I have a test code that is computationally intense and I run that on the GPU using Numba. I noticed that while that is running, one of my CPU cores goes to 100% and stays there the whole time. The GPU seems to be at 100% as well. You can see both in the screenshot below.
My benchmark code is as follows:
from numba import *
import numpy as np
from numba import cuda
import time
def benchmark():
input_list = np.random.randint(10, size=3200000).astype(np.intp)
output_list = np.zeros(input_list.shape).astype(np.intp)
d_input_array = cuda.to_device(input_list)
d_output_array = cuda.to_device(output_list)
run_test[32, 512](d_input_array, d_output_array)
out = d_output_array.copy_to_host()
print('Result: ' + str(out))
@cuda.jit("void(intp[::1], intp[::1])", fastmath=True)
def run_test(d_input_array, d_output_array):
array_slice_len = len(d_input_array) / (cuda.blockDim.x * cuda.gridDim.x)

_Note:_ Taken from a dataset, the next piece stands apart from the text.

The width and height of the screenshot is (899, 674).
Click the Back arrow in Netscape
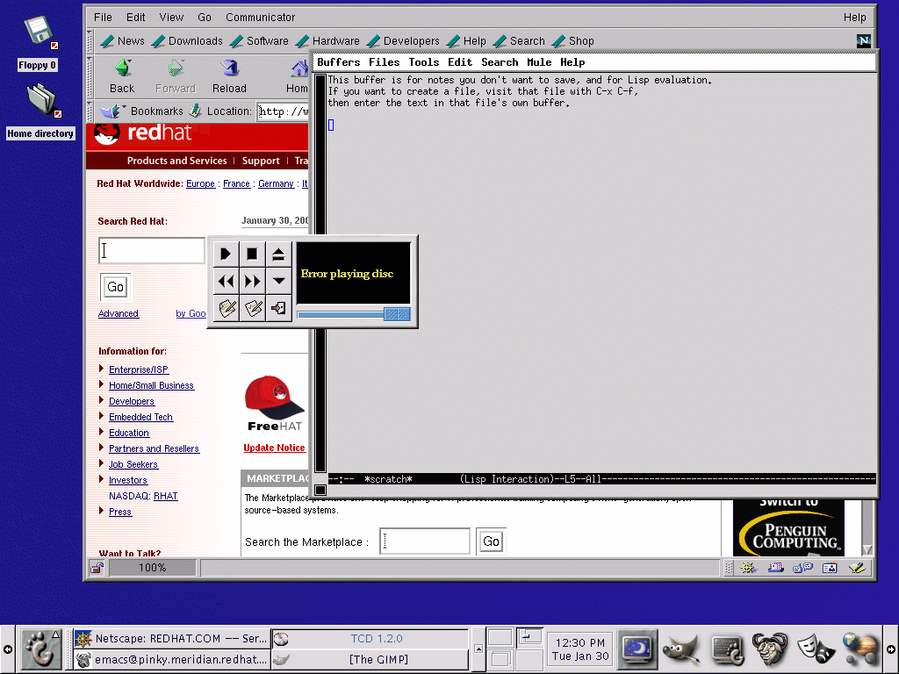tap(122, 76)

thread_coverage = cuda.threadIdx.x * array_slice_len
slice_start = thread_coverage + (cuda.blockDim.x * cuda.blockIdx.x * array_slice_len)
for step in range(slice_start, slice_start + array_slice_len, 1):
if step > len(d_input_array) - 1:
return
count = 0
for item2 in d_input_array:
if d_input_array[step] == item2:
count = count + 1
d_output_array[step] = count
if __name__ == '__main__':
import timeit
# make_multithread(benchmark, 64)
print(timeit.timeit("benchmark()", setup="from __main__ import benchmark", number=1))
You can run the code above to repro if you got python 3.7, Numba and codatoolkit installed. I'm on Linux Mint 20.
I got 32 cores - doesn't seem right to have one 100% while everyone else seats idle.
I'm wondering why that is, if there is a way to have other cores help with whatever is being done to increase performance?
How can I investigate what is taking 100% of a single core and know what is going on?